Amid ongoing talks the United States is considering removing some of the tariffs imposed on Chinese goods, imports from the US increased by 1.7 per cent from a year earlier to US$14.6 billion in June, while exports rose by 19.3 per cent to US$56 billion.

In June, China’s trade surplus with the US grew by 27 per cent from a year earlier to US$41.4 billion, up from US$36.1 billion in May.
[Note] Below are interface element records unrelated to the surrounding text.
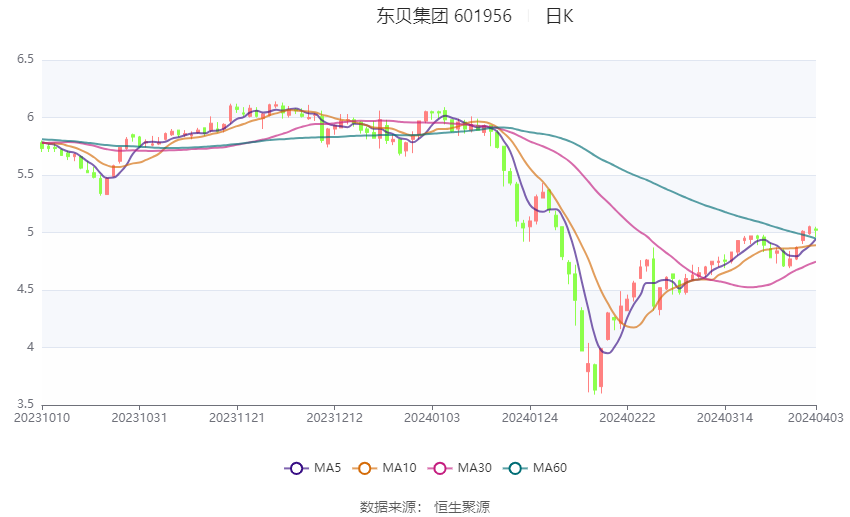The image size is (850, 517).
Task: Click the 恒生聚源 data source text
Action: tap(462, 507)
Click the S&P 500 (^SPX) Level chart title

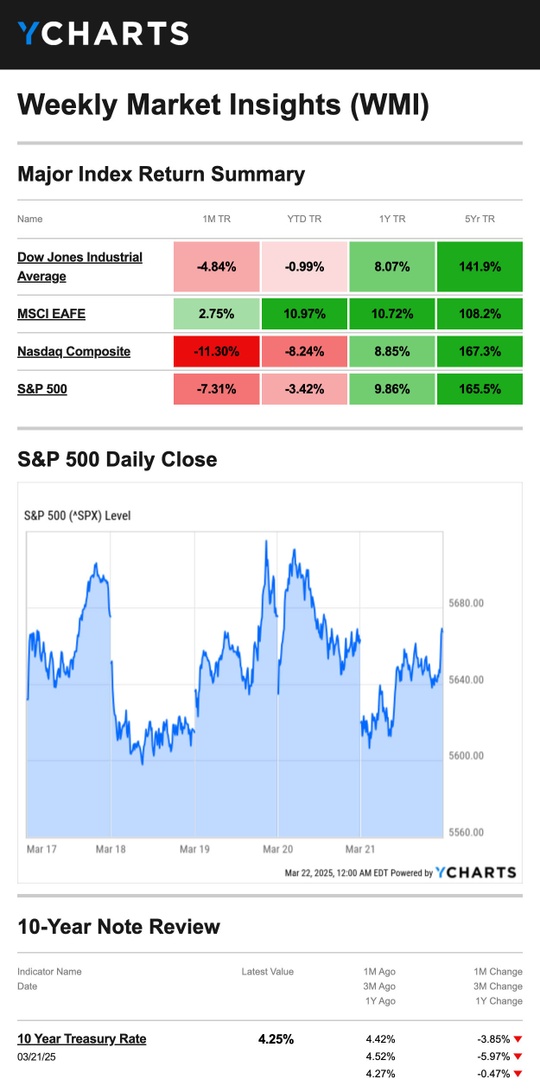pos(77,516)
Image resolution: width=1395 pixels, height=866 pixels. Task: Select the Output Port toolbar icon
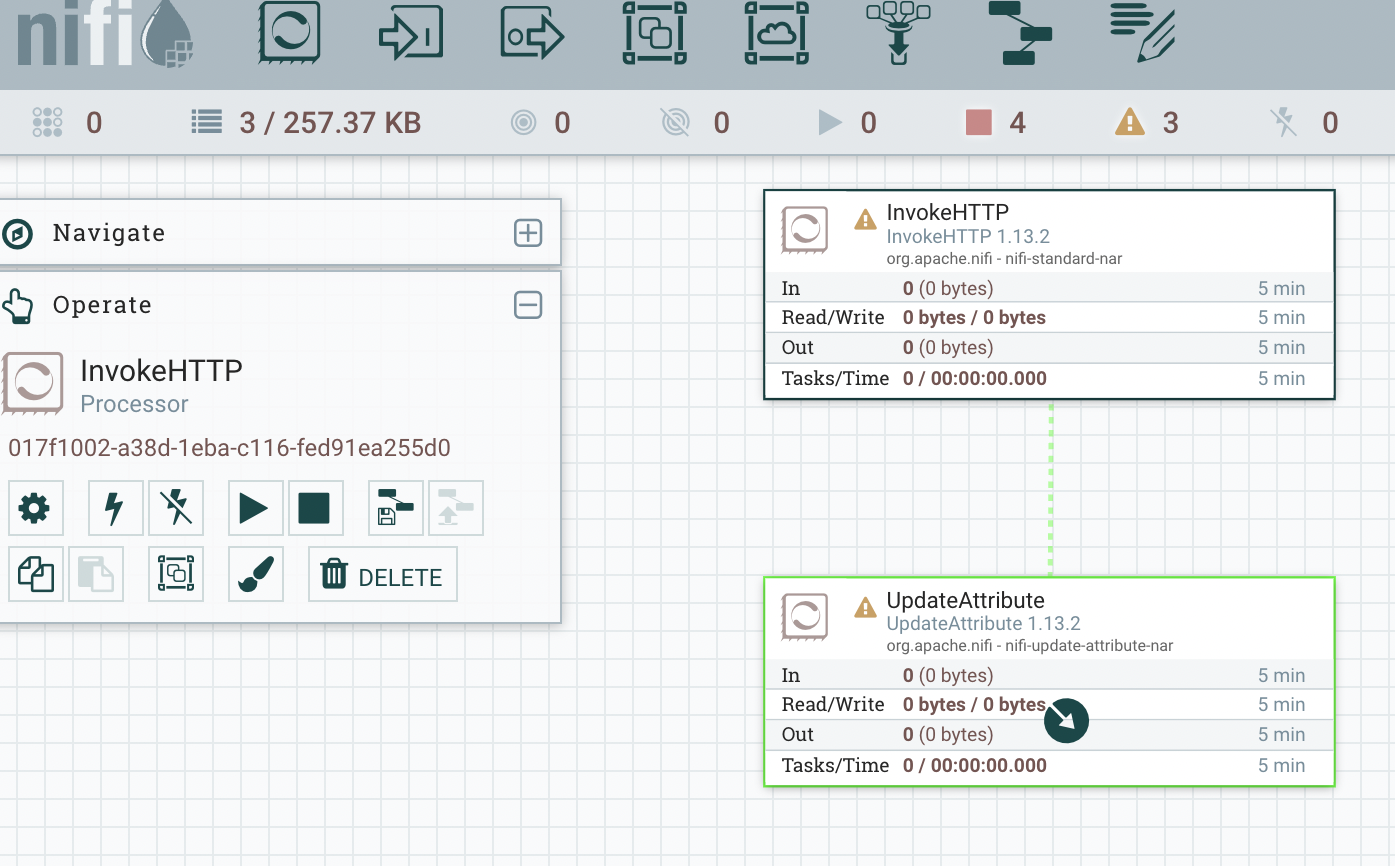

“While any easing in US tariffs will be positive for China’s exports, the impact will probably be modest, especially given the slower growth in the US that we expect,” said Tommy Wu, lead China economist at Oxford Economics.

He warned that renewed coronavirus restrictions in a number of Chinese cities since early July could pose a downside risk to the near-term outlook for exports.

Cancel tariffs and don’t impose new trade measures, commerce ministry urges US

“Still, we believe that possible future disruptions will likely be less severe than the Shanghai lockdown,” he said.

China’s imports from the European Union fell by 9.7 per cent to US$25 billion in June, while exports grew by 17.1 per cent to US$50.5 billion.

China’s exports to the Asean countries grew by 29 per cent in June, compared with a year earlier, to US$52.1 billion, while imports rose by 5.3 per cent to US$35.5 billion.

China’s imports of coal, crude oil, refined oil and natural gas all declined last month, with coal specifically falling by 33.1 per cent compared to a year earlier.

But in US dollar terms, the spending in each sector increased, with crude oil rising by 43.9 per cent compared to a year earlier, highlighting inflation distortion on trade.